» **SELECTED PASSAGE**
════════

A Survey of Mental Health Clinicians' Motivation to Invest in Training: Implications for the Implementation of Evidence-Supported Treatments
Methods. 1,246 Missouri Therapy Network members were emailed a link to a survey about their preferences for clinician training. Those who did not respond to the email were sent a paper survey. These efforts yielded 318 useable responses for an effective response rate of 25%. Respondents were compared to nonrespondents using data from a previous survey. Respondents were more likely to be in private practice versus agency only practice (61% to 53%), χ2 = 7.75, p < .01.).
Items asked about clinicians’ training attendance and experiences within the past year, factors that motivated them to seek training (rated on a 0-4 scale), potential training “deal breakers” and the amount of time and money that clinicians were willing to invest in learning a new intervention. OLS regression was used to predict financial investment.
Results. Clinicians were willing to spend an average of $359 (SD = $344, Range = $0-1,500) and to invest an average of 35 hours (SD = 45 Range = 0-320) to learn a new intervention. Practitioners were highly motivated by the intervention’s fit with their clients (M = 3.75/4) and receipt of continuing education credits (M = 3.59/4). Clinicians were not motivated to attend clinical training aimed at beginning clinicians (M = 1.55). The most frequently endorsed deal breakers were the opposites of the top motivators: beliefs that the intervention did not fit their clients (62%), training aimed at beginning clinicians (53%), and the absence of continuing education credits (43%). Income and caseload characteristics predicted financial investment. Every 1% increase in the percentage of clinicians’ caseloads that were Medicaid funded was associated with a $2.06 reduction in the amount of money that clinicians would pay for training. Conversely, moving from an annual salary of less than $50,000 to greater than $50,000 was associated with a willingness to pay $123 more for training.

════════

» **DATASET RECORDS**

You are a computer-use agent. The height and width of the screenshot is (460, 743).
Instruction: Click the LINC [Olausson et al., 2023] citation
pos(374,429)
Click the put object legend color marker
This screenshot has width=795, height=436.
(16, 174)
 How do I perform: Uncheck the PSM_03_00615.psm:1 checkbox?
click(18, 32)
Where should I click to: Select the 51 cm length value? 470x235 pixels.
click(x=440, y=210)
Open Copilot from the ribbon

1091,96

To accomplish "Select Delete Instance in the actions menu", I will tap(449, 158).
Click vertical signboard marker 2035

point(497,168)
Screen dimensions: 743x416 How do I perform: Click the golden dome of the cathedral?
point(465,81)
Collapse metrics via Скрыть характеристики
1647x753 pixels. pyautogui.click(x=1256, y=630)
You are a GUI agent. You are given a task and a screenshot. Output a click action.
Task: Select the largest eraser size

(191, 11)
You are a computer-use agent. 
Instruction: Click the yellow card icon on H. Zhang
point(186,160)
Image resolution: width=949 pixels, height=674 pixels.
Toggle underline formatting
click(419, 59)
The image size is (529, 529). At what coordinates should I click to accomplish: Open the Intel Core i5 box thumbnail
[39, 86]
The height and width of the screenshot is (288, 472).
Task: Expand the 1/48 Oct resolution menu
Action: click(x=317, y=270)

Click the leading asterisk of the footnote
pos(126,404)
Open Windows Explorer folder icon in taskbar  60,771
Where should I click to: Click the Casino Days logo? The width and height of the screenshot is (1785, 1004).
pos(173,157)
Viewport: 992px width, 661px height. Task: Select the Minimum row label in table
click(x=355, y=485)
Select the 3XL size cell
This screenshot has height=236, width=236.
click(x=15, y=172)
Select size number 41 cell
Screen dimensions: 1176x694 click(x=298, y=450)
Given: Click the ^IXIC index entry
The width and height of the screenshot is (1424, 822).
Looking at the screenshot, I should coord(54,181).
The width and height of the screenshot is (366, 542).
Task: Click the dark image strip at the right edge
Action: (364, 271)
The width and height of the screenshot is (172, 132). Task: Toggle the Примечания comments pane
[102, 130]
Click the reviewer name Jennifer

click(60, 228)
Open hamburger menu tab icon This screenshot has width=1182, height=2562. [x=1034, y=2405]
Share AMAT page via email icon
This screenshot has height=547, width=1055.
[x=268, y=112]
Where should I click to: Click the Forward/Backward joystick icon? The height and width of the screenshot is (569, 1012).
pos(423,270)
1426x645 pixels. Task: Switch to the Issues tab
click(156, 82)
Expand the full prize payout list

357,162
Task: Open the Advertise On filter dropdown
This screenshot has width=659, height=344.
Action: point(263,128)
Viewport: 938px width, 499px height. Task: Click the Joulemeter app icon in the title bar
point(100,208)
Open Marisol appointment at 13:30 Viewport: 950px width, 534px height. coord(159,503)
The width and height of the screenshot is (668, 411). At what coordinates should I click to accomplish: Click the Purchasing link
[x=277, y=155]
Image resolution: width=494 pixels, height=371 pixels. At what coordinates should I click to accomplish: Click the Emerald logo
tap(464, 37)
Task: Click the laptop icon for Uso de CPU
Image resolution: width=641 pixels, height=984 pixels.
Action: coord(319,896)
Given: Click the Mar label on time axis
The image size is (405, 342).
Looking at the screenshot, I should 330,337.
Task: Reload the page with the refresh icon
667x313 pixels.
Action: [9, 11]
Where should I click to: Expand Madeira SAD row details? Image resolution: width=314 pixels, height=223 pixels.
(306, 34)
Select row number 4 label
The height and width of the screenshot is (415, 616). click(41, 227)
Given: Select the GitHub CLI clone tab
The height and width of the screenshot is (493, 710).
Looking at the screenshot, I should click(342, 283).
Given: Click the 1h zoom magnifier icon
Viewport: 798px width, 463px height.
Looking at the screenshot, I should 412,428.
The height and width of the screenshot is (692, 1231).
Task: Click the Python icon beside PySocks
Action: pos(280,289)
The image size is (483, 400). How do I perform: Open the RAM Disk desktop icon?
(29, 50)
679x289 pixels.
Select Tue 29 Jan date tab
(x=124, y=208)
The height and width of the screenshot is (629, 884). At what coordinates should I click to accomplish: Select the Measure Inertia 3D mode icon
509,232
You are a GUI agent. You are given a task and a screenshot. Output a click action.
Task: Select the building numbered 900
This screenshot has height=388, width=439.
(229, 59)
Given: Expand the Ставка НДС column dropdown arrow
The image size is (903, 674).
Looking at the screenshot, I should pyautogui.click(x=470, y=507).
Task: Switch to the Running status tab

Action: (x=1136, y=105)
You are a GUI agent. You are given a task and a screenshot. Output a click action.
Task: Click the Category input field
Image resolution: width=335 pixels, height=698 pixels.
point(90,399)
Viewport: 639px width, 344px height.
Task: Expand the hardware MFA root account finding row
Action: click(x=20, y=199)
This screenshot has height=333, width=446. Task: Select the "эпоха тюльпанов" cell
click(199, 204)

════════

» **WORK INSTRUCTIONS**
1. Reproduce the part of the clinician training survey starting at "A Survey of" and ending at "7.75, p < .01.).".
2. According to the clinician training survey, how many hours on average were clinicians willing to invest to learn a new intervention?
3. What are the most frequently endorsed training deal breakers in the clinician training survey, and what percentage endorsed each?

» **ANSWERS FOR THIS EXERCISE**
1.
A Survey of Mental Health Clinicians' Motivation to Invest in Training: Implications for the Implementation of Evidence-Supported Treatments
Methods. 1,246 Missouri Therapy Network members were emailed a link to a survey about their preferences for clinician training. Those who did not respond to the email were sent a paper survey. These efforts yielded 318 useable responses for an effective response rate of 25%. Respondents were compared to nonrespondents using data from a previous survey. Respondents were more likely to be in private practice versus agency only practice (61% to 53%), χ2 = 7.75, p < .01.).

2. An average of 35 hours.

3.
- Beliefs that the intervention did not fit their clients (62%)
- Training aimed at beginning clinicians (53%)
- The absence of continuing education credits (43%)